Rêves de la Renaissance, palazzo Strozzi, Florence, Italie, 2022. Ela Bialkowska
Rêves de nature, Musée d’art contemporain Arken, Danemark, 2023. David Stjernholm
Hallucinations de machines - Rêves de nature, König Galerie, Berlin, Allemagne, 2021. Roman März

Projeter des images en mouvement sur le bâtiment de Frank Gehry est déjà en soi un exploit. À commencer pour amadouer l’homme, facilement cinglant quand on l’ennuie. « Je l’ai rencontré en 2014 au Philharmonic de Los Angeles qu’il a conçu et inauguré en octobre 2003. La rencontre a eu lieu dans la Green Room, cette salle intermédiaire reliant les coulisses aux espaces du public qui, dans la tradition du théâtre, permet une interaction entre les artistes et les spectateurs. Mon rêve était de projeter mon œuvre dans le Walt Disney Concert Hall, ce que j’ai pu réaliser grâce à lui. À Bilbao, j’ai été fasciné par son édifice, l’échelle, les salles extraordinaires. Frank Gehry m’a donné plein accès aux archives qu’il a cédées au Getty Center. Ainsi est né notre projet expérimental qui a demandé trois semaines d’installation non-stop, souvent jusqu’à 5 heures du matin. Il est à moitié humain, à moitié machine. Où est-ce arrivé, où cela a-t-il commencé, où cela finira-t-il ? Au final, on ne verra jamais la même chose deux fois. C’est un système vivant que l’on peut juste débrancher. Les artistes du mouvement californien Light an Space, dont James Turrell et Robert Irwin, ont fait de la lumière un matériau. On peut dépasser les limites physiques des choses. Je ne crois pas que l’IA soit juste un outil, comme l’électricité. C’est un moyen incroyable d’imaginer, donc cela part de l’esprit humain. L’IA deviendra l’artiste des artistes », s’enthousiasme-t-il.

En automne dernier, Refik Anadol a participé à la 3e édition de Pacific Standard Time, l’opération muséale du Getty qui regroupe musées et centres d’art en Californie du Sud, dont le thème était justement cette année « Art & Science Collide ». Et c’est lors de la soirée inaugurale qu’il a montré à Frank Gehry l’ébauche de son projet (400 pages !). Il a poussé l’hommage jusqu’à la bande-son composée par Kerim Karaoglu qui part des sons enregistrés dans le bâtiment lui-même, au cœur de ses matériaux, avant de les soumettre à un logiciel d’IA générative. On retrouve là l’idée des sons primitifs issus du fin fond des grottes préhistoriques, explorés par l’artiste britannique Oliver Beer (The Resonance Project, Le projet Résonance), vu et entendu à la 17e Biennale de Lyon). La devise de Refik Anadol est « une équipe, un concept, un mouvement ».

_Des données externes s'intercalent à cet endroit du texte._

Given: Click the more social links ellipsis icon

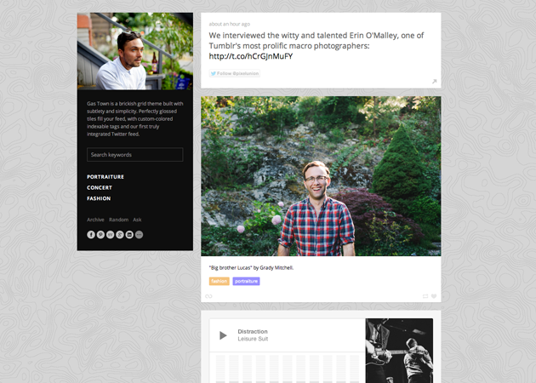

Refik Anadol au Sommet du futur des Nations unies, septembre 2024, New York, États-Unis. RICHARD ZHENG
Hallucinations de machines - Rêves de nature, König Galerie, Berlin, Allemagne, 2021. Roman März

Il a déjà œuvré sur le palazzo Strozzi, chef-d’œuvre de l’architecture civile de la Renaissance italienne à Florence, ou sur la Casa Batlló, œuvre totale aux volutes Art nouveau d’Antoni Gaudí à Barcelone. Ce fils d’Istanbul est venu, il y a dix ans, faire une résidence d’artiste à Los Angeles, y a appris les rudiments de l’IA et a choisi de s’y installer plutôt que dans la Silicon Valley de San Francisco ou à Seattle.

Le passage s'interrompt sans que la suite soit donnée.